1 Relationship between Interval Variables

1.1 Raw Data: Student Weight and Height

  • Let's use the full Student Weight and Height data. For simplicity, observations are rounded to integers, but all notions and techniques introduced in this section can be applied to non-integers in exactly the same way.

    StudentID Height Weight StudentID Height Weight StudentID Height Weight
    1 66 113 18 66 130 35 72 140
    2 72 136 19 69 143 36 69 129
    3 69 153 20 71 138 37 67 142
    4 68 142 21 67 124 38 68 121
    5 68 144 22 68 141 39 68 131
    6 69 123 23 69 144 40 64 107
    7 70 141 24 63 98 41 69 124
    8 70 136 25 68 130 42 65 125
    9 68 112 26 68 142 43 70 140
    10 67 121 27 67 130 44 68 137
    11 66 127 28 71 142 45 66 106
    12 68 114 29 67 132 46 69 129
    13 68 126 30 67 108 47 67 146
    14 67 122 31 65 114 48 68 117
    15 68 116 32 70 103 49 70 144
    16 71 140 33 66 121 50 69 135
    17 66 130 34 68 126 51 70 147

1.2 Introduction

  • For the data of each individual interval variable, we have already learned measures of central location, variability and relative standing.
  • In many cases, for each subject in the population, we are interested in more than one of its characteristics, so we may consider multiple variables simultaneously. For example, for each student, we are interested in both Height and Weight of the student, so we define the two variables at the same time and get data for both of them, as above.
  • Intuitively, since we observe both Weight and Height from the same student, we may believe there is some (linear) relationship between them. For example, if a student is tall, then there is a high chance that the student is also heavy.
  • Therefore, we should consider two interval variables together, and
    • measure the relationship between them (for simplicity, only linear relationship is considered),
    • Predict the value of one variable if we know the value of the other.

1.3 Bivariate Data

  • When considering the relationship between two variables, we always use the "matched" data. That is, for any \(x\)-value in the data, only the \(y\)-value of the same subject is used. For example, we don't consider the relationship between Jack's weight and David's height.

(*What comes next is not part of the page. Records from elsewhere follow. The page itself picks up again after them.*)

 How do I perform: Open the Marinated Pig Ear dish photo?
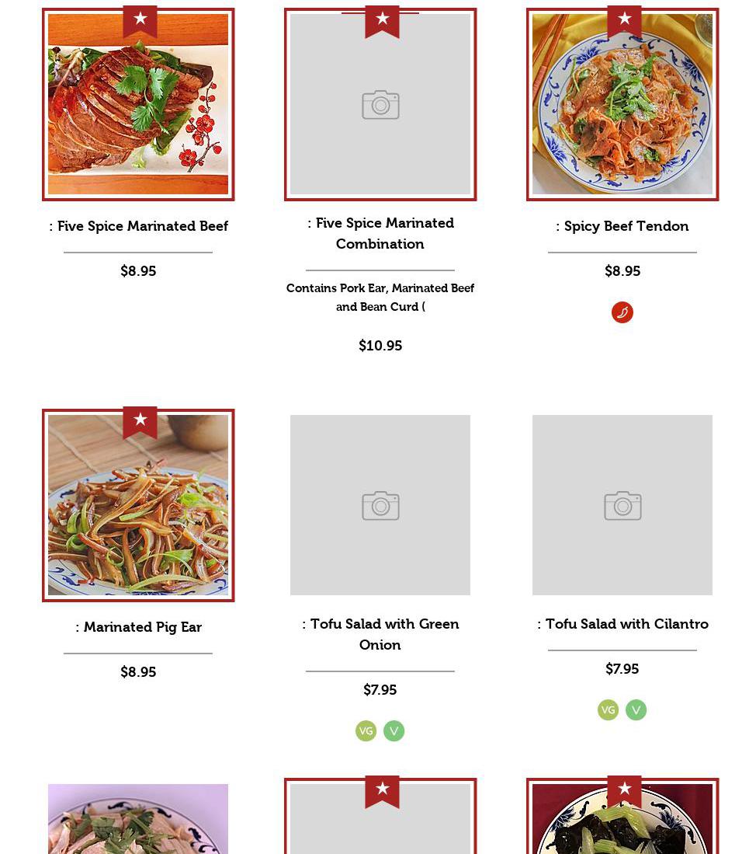coord(138,505)
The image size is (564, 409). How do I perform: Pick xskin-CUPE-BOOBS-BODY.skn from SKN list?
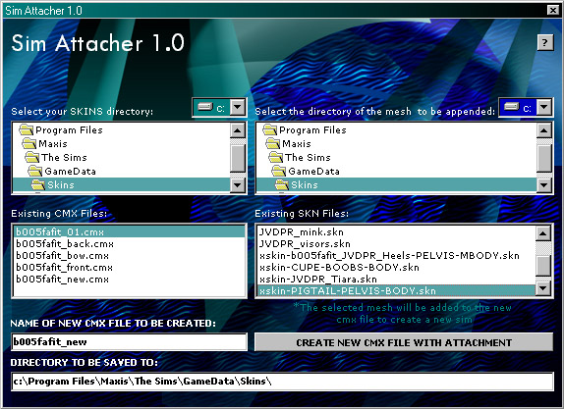[339, 268]
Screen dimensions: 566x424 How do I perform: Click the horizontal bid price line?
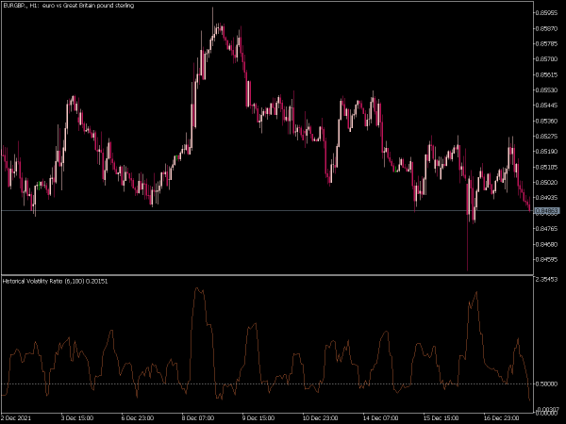(267, 210)
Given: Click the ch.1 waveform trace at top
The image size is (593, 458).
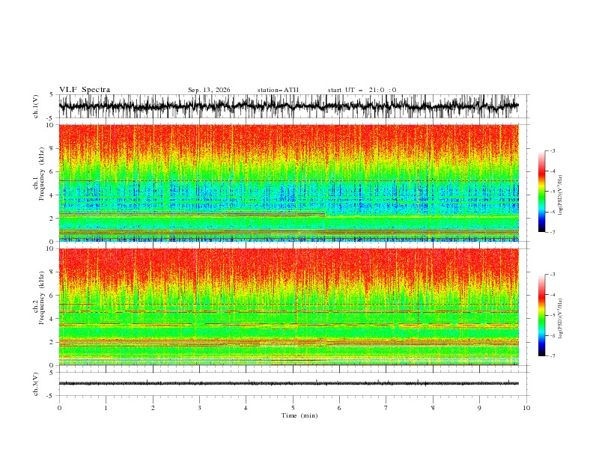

1.4 Measures of Linear Relationship

1.4.1 Linear Relationship

  • If the relationship between two variables \(X\) and \(Y\) can be expressed or approximated by \(Y = b_0 + b_1 X\) where \(b_0\) and \(b_1 \neq 0\) are constants, then we say there is a linear relationship between \(X\) and \(Y\).
  • Geometrically, \(Y = b_0 + b_1 X\) means a straight line in the coordinate system, which is the reason why we call the relationship linear.
  • For example, suppose \(Y\) and \(X\) are the Celsius and Fahrenheit measures of the same temperature respectively, then the relationship between them is \(Y = - \frac{160}{9} + \frac{5}{9} \cdot X\) where \(b_0 = - \frac{160}{9}\) and \(b_1 = \frac{5}{9}\). This is a perfect mathematical linear relationship without any randomness.
  • In statistics, we seldom have perfect relationship between two variables. For example, we may say the relationship between weight \(Y\) and height \(X\) of a student is close to \(Y = −133 + 3.8X\), but we can't say this relationship is perfect. Obviously, even if we know the accurate height of a student is \(70\), we can't say the weight of the student is definitely \(-133 + 3.8 \cdot 70 = 133\). The weight of the student is not only related to the height, but also related to some other random factors. Once randomness takes place, the problem is not a mathematical one, but a statistical one, and we thus need statistical techniques to treat it.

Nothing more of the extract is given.